Perhaps the clearest example that money does not matter when fundamentals are crooked, are the parastatals whose service delivery has not improved despite receiving billions of dollars from the central bank.
Parastatals like the Zimbabwe Broadcasting Holdings and the National Railways of Zimbabwe have gobbled billions of dollars under the fund but their fortunes have continued to dip. If anything, service at the NRZ has worsened on the back of a bloated wage bill and incompetence.
Loans to the Zimbabwe Electricity Supply Authority (Zesa), the Zimbabwe Iron and Steel Company (Zisco), Agriculture and Rural Development Authority (Arda) and the Grain Marketing Board (GMB) have also not changed anything. It is unclear whether these parastatals have repaid their loans.
Refusing to learn from past mistakes, Gono then came up with another $10 trillion fund, which he dubbed Parastatals and Local Authorities Re-orientation Programme (Plarp).
Under Plarp, Gono gave out trillions to parastatals that had already failed to service their loans under the PSF. Zesa Holdings and Zisco are reported to be in line for a massive loan of $1 trillion each.
Ailing Air Zimbabwe, the NRZ and Arda will also receive trillion- dollar loans.
Local authorities are also reported to have accessed funds but the service is still atrocious.
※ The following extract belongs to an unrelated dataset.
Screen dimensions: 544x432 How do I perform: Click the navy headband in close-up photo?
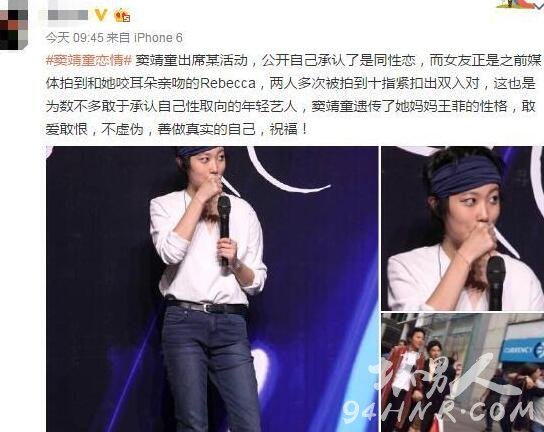[465, 177]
Service delivery in Harare, for example, is still shambolic.
Ndlela said by pumping out money, Gono has fuelled inflation, helped undermine the value of the dollar and reduced the value of labour.
“What he has done is to pillage the value of the labour that one puts into the eight hours at work. In real terms, Zimbabwean workers now earn almost a third of what they earned in January,” said Ndlela.
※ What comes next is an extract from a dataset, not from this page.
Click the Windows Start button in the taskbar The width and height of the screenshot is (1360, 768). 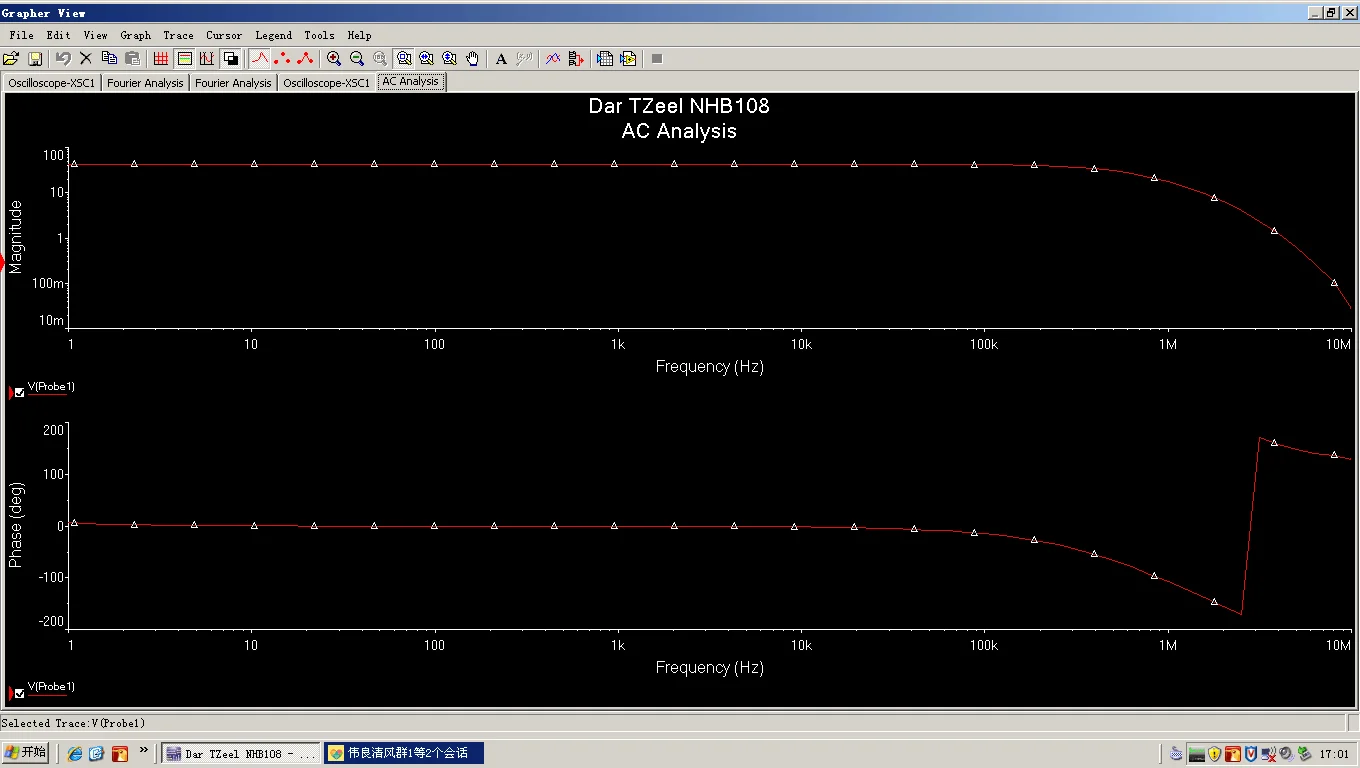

Economist John Robertson said by throwing money at every problem Gono was only dealing with symptoms of a broader crisis that needed a drastic policy shift to solve.
“Lack of money is only a symptom. He has to deal with the problems that have wrecked the economy in the first place,” Robertson said.
“Companies in this country are suffering because there is no foreign currency, fuel and power.
“No matter how much Zimbabwean dollars you give them, this problem will never go away. It might postpone the problem but it will still be there.”
He said Gono’s profligacy has accelerated inflation. There are fears in the market that inflation could increase to 500% by year-end.
Year-on-year inflation is around 265% and judging by the trend in the economy, it is unlikely to end the year below 80% as predicted.